• **Directions for this task**
The answer must consist of every line below that contains the word "carousel".

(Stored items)
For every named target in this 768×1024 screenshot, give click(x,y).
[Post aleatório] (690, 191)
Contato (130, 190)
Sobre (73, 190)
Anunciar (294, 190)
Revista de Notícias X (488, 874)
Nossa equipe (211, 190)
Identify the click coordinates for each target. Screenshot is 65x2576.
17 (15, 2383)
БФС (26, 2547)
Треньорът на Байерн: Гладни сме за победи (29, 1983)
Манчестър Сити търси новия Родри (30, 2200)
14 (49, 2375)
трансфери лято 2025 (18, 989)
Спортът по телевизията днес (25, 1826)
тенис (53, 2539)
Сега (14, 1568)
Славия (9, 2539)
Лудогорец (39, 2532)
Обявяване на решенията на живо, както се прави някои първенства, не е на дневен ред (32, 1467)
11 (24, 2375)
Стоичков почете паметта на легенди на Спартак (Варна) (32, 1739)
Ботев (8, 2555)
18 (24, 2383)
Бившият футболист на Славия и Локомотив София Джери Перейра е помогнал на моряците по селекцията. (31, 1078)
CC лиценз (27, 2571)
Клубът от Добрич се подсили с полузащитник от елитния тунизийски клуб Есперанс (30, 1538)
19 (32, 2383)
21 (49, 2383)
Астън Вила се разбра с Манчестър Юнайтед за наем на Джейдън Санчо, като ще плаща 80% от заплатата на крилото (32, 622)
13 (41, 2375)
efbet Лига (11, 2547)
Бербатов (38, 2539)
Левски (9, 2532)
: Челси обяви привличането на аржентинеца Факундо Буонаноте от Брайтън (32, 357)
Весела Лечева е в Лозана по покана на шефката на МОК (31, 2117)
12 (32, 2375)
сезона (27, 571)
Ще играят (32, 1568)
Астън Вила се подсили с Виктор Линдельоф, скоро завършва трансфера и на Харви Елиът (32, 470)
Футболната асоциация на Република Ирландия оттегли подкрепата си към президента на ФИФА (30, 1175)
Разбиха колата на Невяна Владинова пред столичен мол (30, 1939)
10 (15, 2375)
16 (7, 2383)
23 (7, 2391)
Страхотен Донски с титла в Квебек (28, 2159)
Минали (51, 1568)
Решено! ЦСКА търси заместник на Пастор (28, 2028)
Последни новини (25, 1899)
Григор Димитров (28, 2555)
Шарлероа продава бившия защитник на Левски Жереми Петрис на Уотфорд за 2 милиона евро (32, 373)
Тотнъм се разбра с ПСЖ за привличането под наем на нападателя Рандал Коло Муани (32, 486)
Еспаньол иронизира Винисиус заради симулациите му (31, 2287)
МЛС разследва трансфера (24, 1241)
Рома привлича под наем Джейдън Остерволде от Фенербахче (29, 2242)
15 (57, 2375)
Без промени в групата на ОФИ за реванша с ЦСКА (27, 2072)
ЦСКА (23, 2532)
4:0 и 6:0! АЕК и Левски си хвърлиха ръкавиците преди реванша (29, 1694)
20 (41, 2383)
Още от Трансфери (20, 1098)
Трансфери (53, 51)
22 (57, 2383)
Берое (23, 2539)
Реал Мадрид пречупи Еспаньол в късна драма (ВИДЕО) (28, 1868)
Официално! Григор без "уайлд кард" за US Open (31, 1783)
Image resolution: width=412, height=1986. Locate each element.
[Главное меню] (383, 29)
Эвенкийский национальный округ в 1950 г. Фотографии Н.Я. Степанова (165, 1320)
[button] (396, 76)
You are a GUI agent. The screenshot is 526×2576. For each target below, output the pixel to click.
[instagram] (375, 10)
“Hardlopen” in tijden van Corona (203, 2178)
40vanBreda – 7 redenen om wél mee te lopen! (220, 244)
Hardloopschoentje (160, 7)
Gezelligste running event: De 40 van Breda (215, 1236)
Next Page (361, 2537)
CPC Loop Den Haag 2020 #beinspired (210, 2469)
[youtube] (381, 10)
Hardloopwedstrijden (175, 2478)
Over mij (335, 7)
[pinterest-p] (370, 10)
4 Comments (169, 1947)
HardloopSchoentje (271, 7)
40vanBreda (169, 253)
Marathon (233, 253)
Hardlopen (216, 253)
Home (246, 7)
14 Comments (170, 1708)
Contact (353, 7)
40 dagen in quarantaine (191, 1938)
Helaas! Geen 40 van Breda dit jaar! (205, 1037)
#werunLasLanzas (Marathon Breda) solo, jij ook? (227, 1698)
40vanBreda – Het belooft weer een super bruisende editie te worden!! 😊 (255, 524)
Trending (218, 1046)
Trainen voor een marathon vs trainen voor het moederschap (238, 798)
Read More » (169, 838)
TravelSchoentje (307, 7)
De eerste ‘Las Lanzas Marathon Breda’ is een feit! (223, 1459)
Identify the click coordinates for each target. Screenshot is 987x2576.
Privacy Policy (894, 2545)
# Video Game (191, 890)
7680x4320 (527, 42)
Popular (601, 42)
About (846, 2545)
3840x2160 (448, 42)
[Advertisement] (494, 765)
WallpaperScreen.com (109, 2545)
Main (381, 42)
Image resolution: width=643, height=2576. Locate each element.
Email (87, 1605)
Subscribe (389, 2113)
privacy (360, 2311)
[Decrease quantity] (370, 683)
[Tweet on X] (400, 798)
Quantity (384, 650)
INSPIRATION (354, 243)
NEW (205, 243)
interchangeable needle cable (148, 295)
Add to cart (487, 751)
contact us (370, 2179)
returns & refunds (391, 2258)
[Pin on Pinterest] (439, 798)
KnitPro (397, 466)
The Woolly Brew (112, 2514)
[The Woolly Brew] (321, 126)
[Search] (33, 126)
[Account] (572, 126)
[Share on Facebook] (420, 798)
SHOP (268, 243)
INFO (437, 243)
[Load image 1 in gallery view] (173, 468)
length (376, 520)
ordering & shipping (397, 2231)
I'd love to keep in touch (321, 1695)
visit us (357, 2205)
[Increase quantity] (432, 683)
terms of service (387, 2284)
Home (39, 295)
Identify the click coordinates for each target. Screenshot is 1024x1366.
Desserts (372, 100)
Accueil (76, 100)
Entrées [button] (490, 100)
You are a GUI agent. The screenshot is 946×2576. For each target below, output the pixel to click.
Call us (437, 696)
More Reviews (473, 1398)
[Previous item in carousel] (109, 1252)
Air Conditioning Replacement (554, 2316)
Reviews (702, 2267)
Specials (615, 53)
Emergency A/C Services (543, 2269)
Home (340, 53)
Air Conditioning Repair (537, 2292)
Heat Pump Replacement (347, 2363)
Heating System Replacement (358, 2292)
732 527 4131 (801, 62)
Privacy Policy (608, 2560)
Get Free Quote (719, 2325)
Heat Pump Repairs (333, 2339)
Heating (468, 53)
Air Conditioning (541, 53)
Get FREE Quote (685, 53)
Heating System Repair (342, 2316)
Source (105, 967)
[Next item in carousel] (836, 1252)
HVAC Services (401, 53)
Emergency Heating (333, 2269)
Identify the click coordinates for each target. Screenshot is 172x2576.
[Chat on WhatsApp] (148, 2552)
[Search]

• **Expected answer**
[Previous item in carousel] (109, 1252)
[Next item in carousel] (836, 1252)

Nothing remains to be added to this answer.